Problem requirements:
Some lines in the entries contain the word "Task". Copy all of them.

--- START ---

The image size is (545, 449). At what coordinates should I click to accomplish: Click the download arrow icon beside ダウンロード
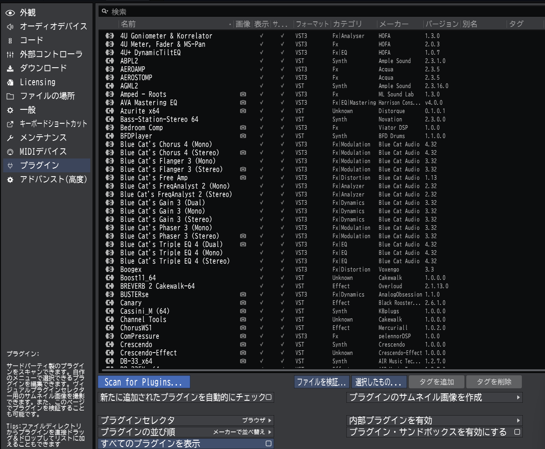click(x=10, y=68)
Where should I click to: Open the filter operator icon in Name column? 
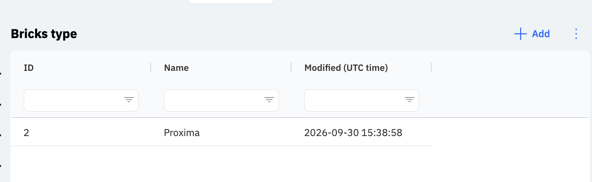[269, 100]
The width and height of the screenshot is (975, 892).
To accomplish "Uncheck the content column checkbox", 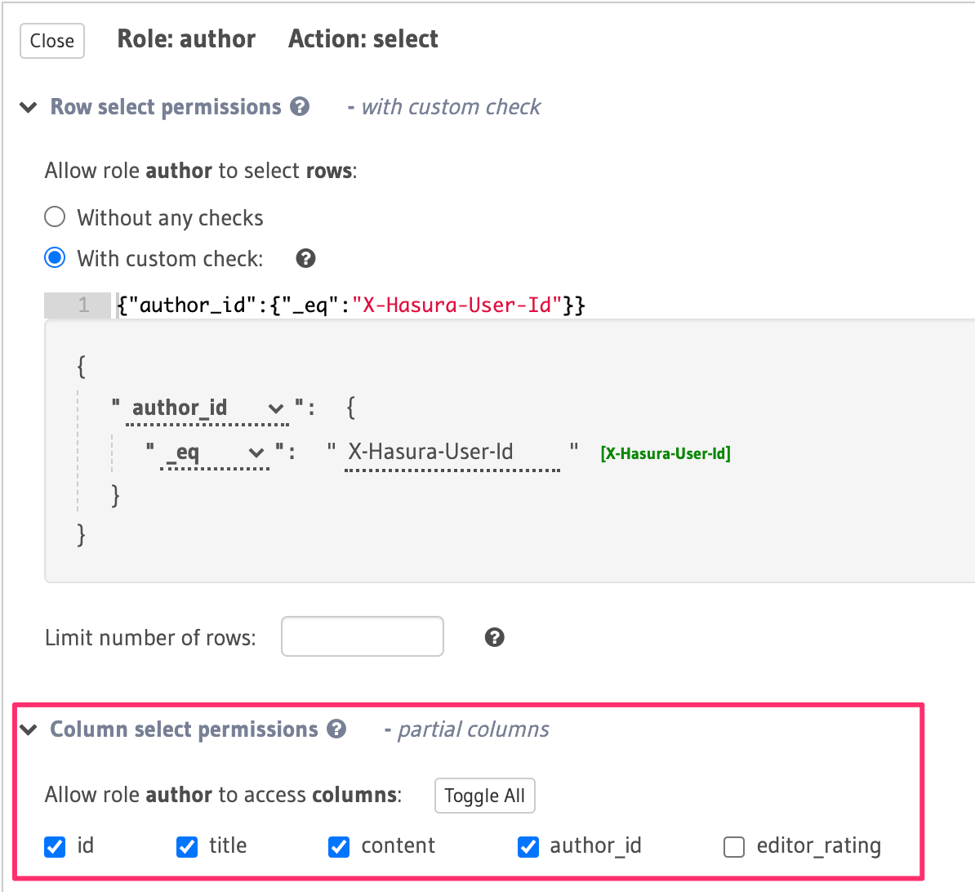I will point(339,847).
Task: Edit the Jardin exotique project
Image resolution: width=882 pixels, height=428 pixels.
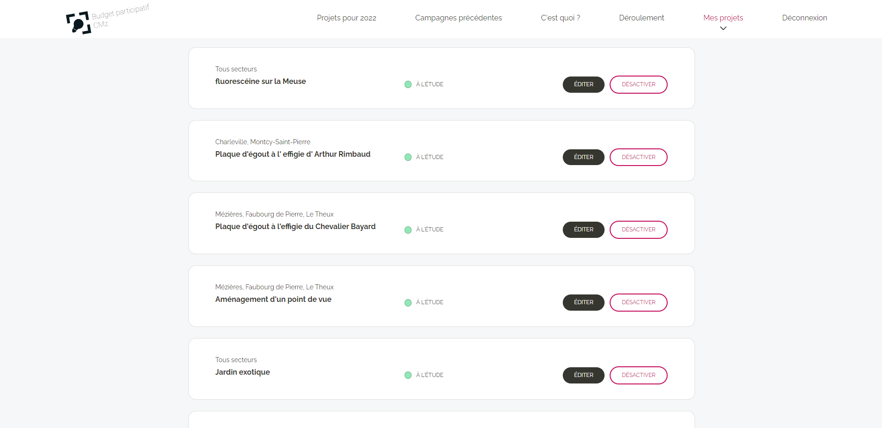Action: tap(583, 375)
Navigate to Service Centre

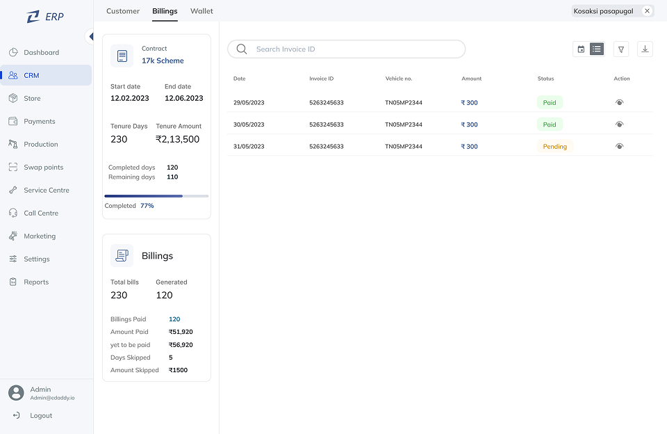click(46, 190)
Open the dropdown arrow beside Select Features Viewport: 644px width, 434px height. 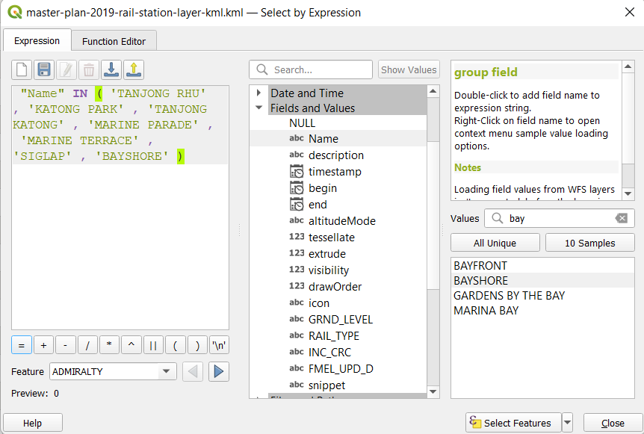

--- END ---
--- START ---

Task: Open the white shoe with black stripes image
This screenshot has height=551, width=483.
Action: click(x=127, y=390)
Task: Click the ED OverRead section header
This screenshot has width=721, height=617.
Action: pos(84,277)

--- END ---

Output of the exercise:
Task: Edit the Jardin exotique project
Task: Open the white shoe with black stripes image
Task: Click the ED OverRead section header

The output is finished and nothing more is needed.